Elle constitue même l’outil principal des grands «démontage théoriques» que Bataille visait dans sa mise en jeu de l’informe contre toutes les notions traditionelles de la forme, de la ressemblance ou de l’anthropomorphisme»

Georges Didi Huberman, La ressemblance informe, 1995


Le gros orteil, article de documents n°1, 1929

L’exemple des murs de soutènement de Tinos
patrimoine et circulation

26 Avril 2025

Dans le petit port d’Isternia, sur la cote sud de l’ile de Tinos : le soleil finit de tomber, de molles vagues frappent la jetée, et un restaurant passe de la musique cubaine, en attendant les touristes.
Le batiment, peint en blanc a un toit plat, qui culmine à R+1, et la vivacité de ses arrêtes laisse deviner un squelette en béton. Sur le front de mer 20 mètres plus loin, à quelques 4 ou 5 mètres de la ligne d’eau, une petite bâtisse est coupée en deux, abandonnée à son sort. A l’intérieur, aparaissant comme dans un coupe, les reliques d’une vie domestique passée, dont on sent qu’elle a frolé la modernité : des prises electriques vetustes & une cuisinière au gaz côtoient un intérieur quasi-troglodyte, avec des étagères en schistes encastrées dans le mur et une absence manifeste de salle de bain.
En un instant alors, par la mutuelle incompréhension de deux histoires architecturales et économique, se raconte la tension qui fait l’objet de ce texte.

Tinos, Printemps 2025

Déplacer des montagnes

Ce qui frappe avant tout lorsqu’on parcourt l’île, c’est la quantité.
Non pas un mur ici et là, mais des milliers d’ouvrages de soutènement en pierre sèche, qui peuplent les pentes abruptes du sud ensoleillé jusqu’à la rugueuse face nord, et en redessinent les courbes, encadrant les champs & traçant les chemins.
Leur particularité ne réside pas tant dans leur technique – aussi remarquable soit-elle mais commune à beaucoup de culture – que dans leur prolifération vertigineuse. Soudain, apparaît l’image excédentaire d’une saturation constructive, une oeuvre de mille fragments patiemment assemblés à en perdre la raison, au point qu’il suffit de quelques calculs pour commencer à entrevoir l’ampleur démesurée de ce geste collectif.
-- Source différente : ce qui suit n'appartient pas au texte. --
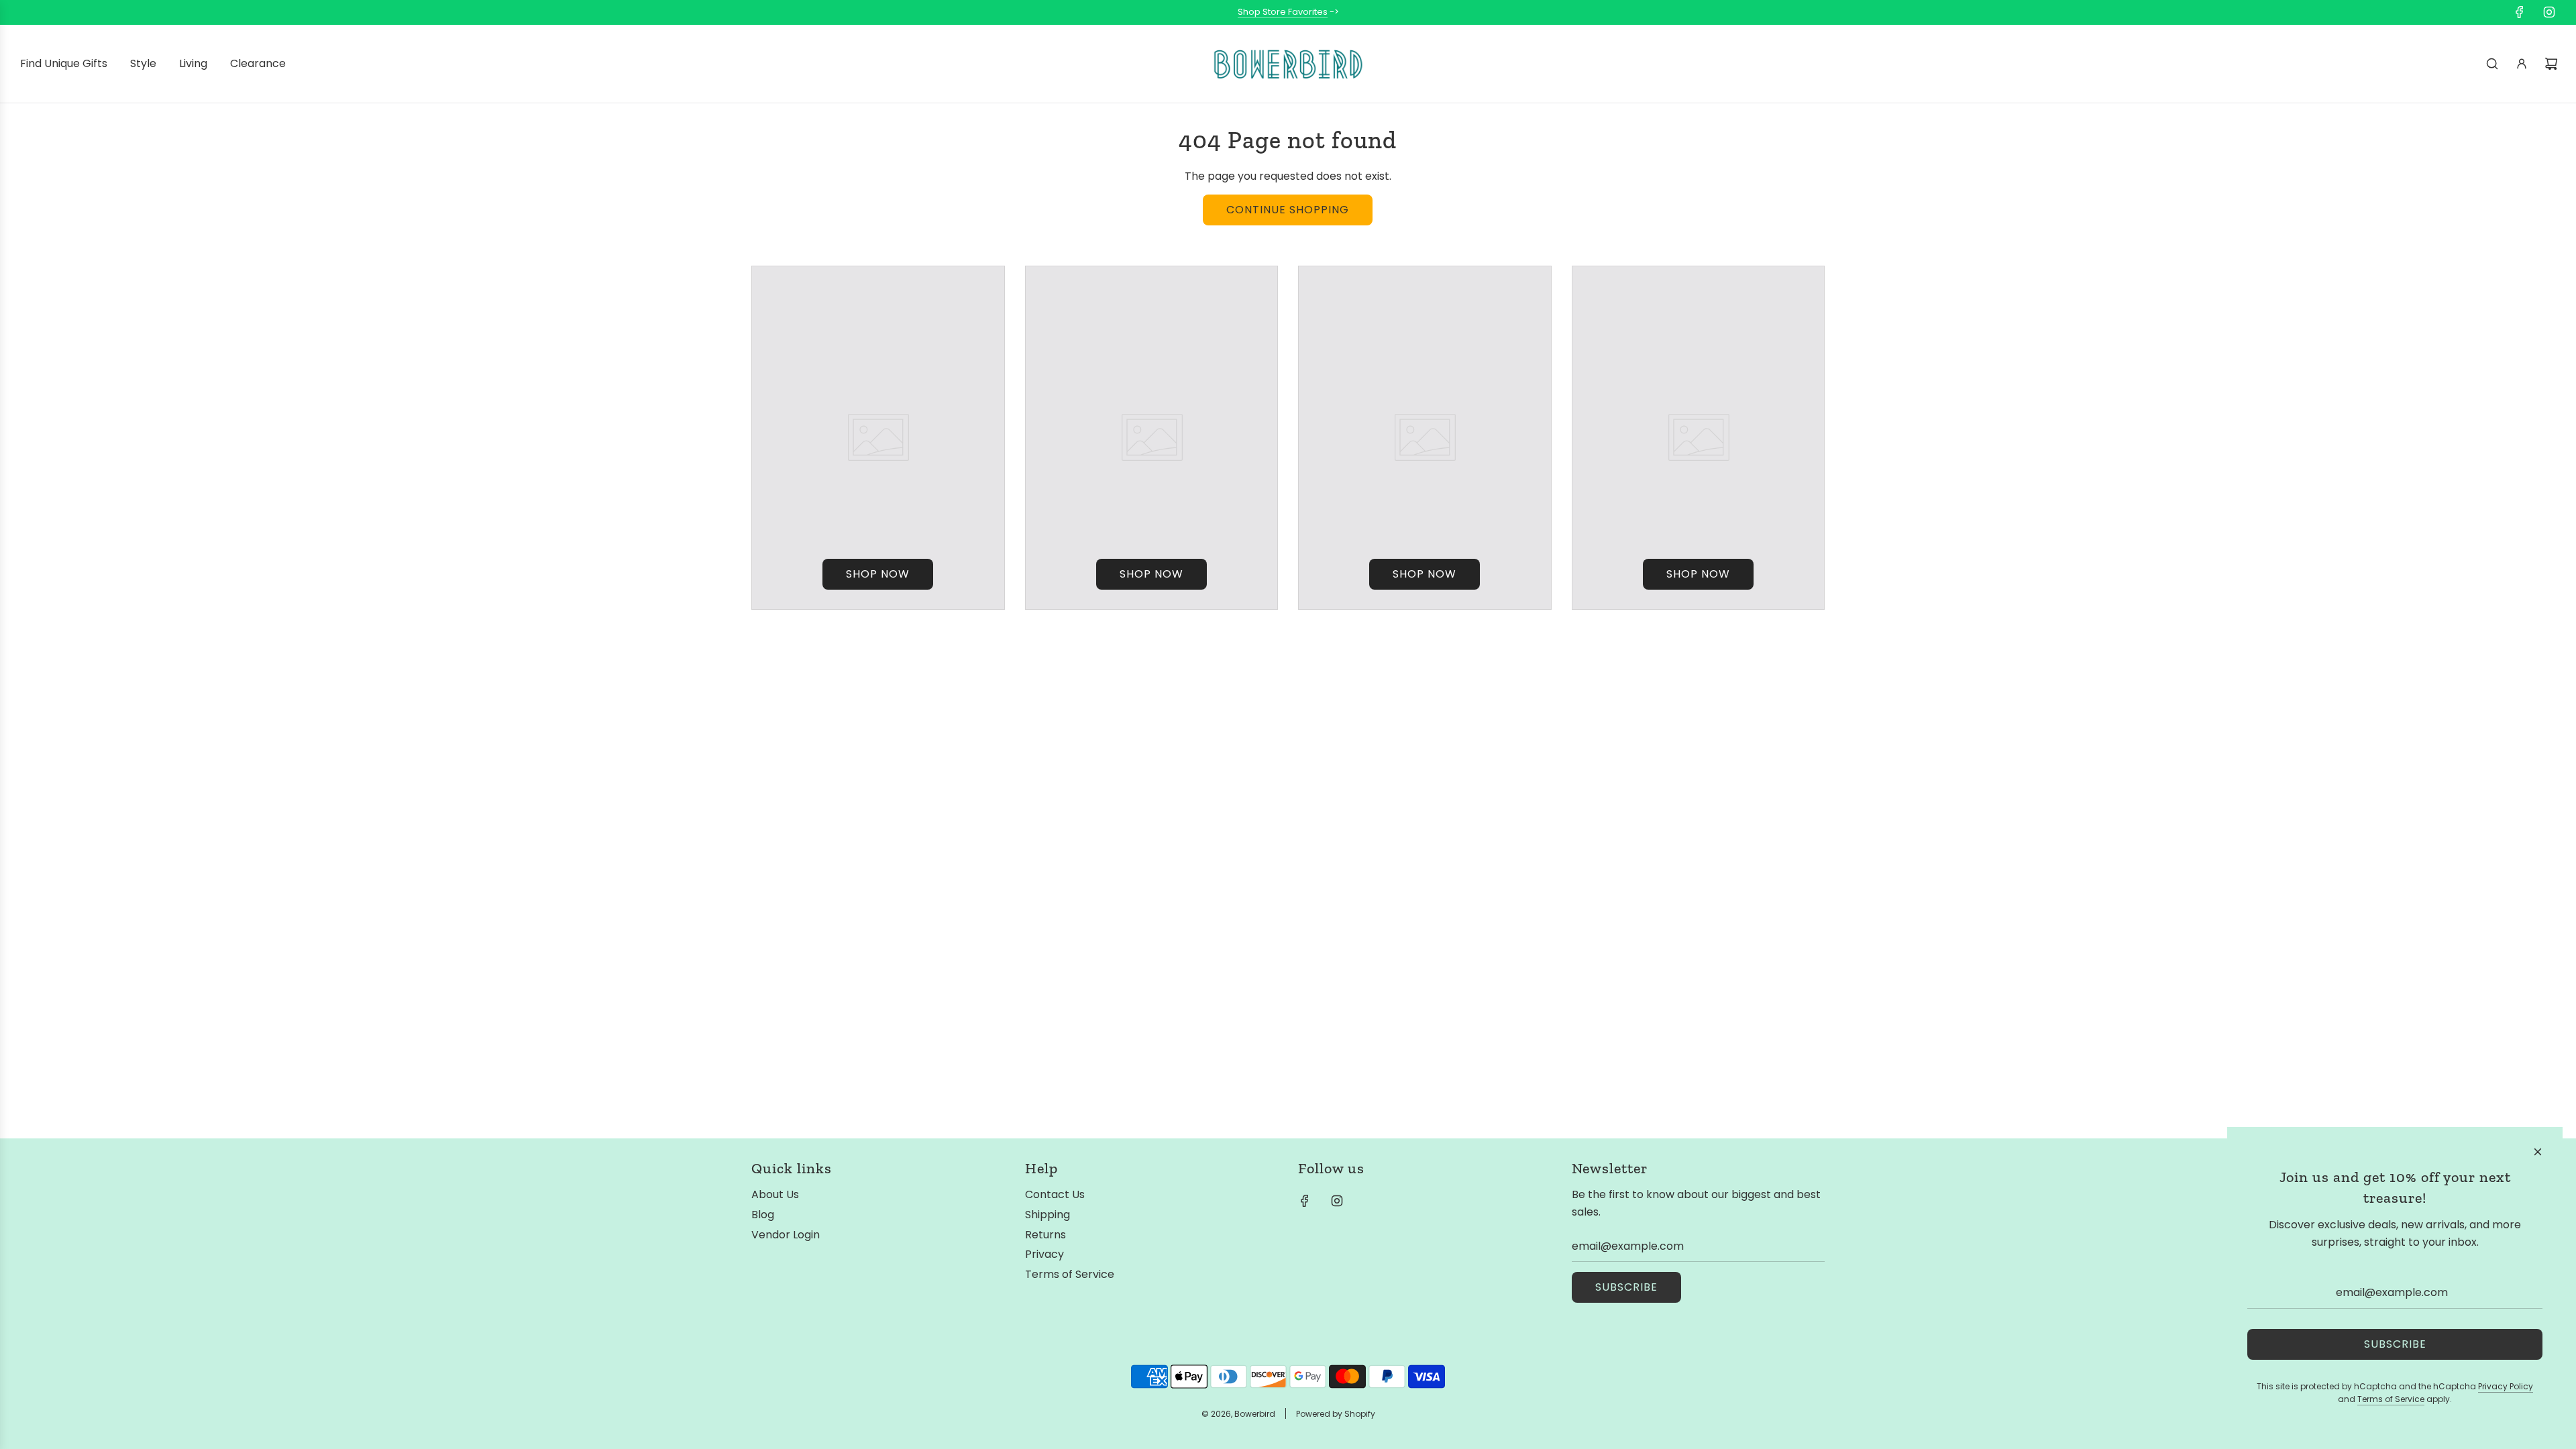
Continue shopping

Des murs vidés de leur sens

Seulement voila : au cours des 150 dernières années, cette ile cycladique a subit comme toute les autres d’impondérables mouvements démographiques, réduisant la population de moitié par rapport à l’année 1856. D’abord motivés par l’industrialisation du continent, et ensuite renforcée par les départs pour toujours temporaires liés à la seconde guerre mondiale, la main d’oeuvre agricole disponible pour cultiver les terrases qui nous occupent s’avèrera très vite insuffisante.

Un secteur en roue libre

En chassé croisé l’exode rural, et comme une autre modification de l’activité économique, le tourisme s’est développé dans l’archipel des Cyclades avec insistance depuis une quarantaine d’année.
Exit l’image d’epinal du livre de Kazantzakis, Zorba le Grec, ou un décor pré-industriel accueillait un jeune Anglais à la recherche d’or, pour qu’il y trouve finalement une sagesse millénaire quasi-épicurienne et anti-bourgeoise dans le personnage de Zorba. Aujourd’hui, les jeunes anglais qui viennent dans les cyclades sont pour beaucoup à la recherche de kétamine et de vodka.

Une pensée excessive

S’il existe une pensée excessive de l’architecture, elle peut trouver une formulation ici : dans l’hypothèse radicale de réactiver la matière contenue dans ces murs, de faire circuler les stocks latents pour alimenter, au moins partiellement, une industrie touristique vorace en ressources. Cette proposition ne cherche pas à effacer la question patrimoniale, mais à en déplacer les termes, en assumant le caractère inévitablement circulatoire, voire destructeur, de l’acte de bâtir.
Elle plaide pour autre économie de la construction locale, qui pourrait reconnaître les ressources disponibles avant d’en extraire d’autres — quitte à faire tomber une partie du patrimoine ou à en repenser l’usage.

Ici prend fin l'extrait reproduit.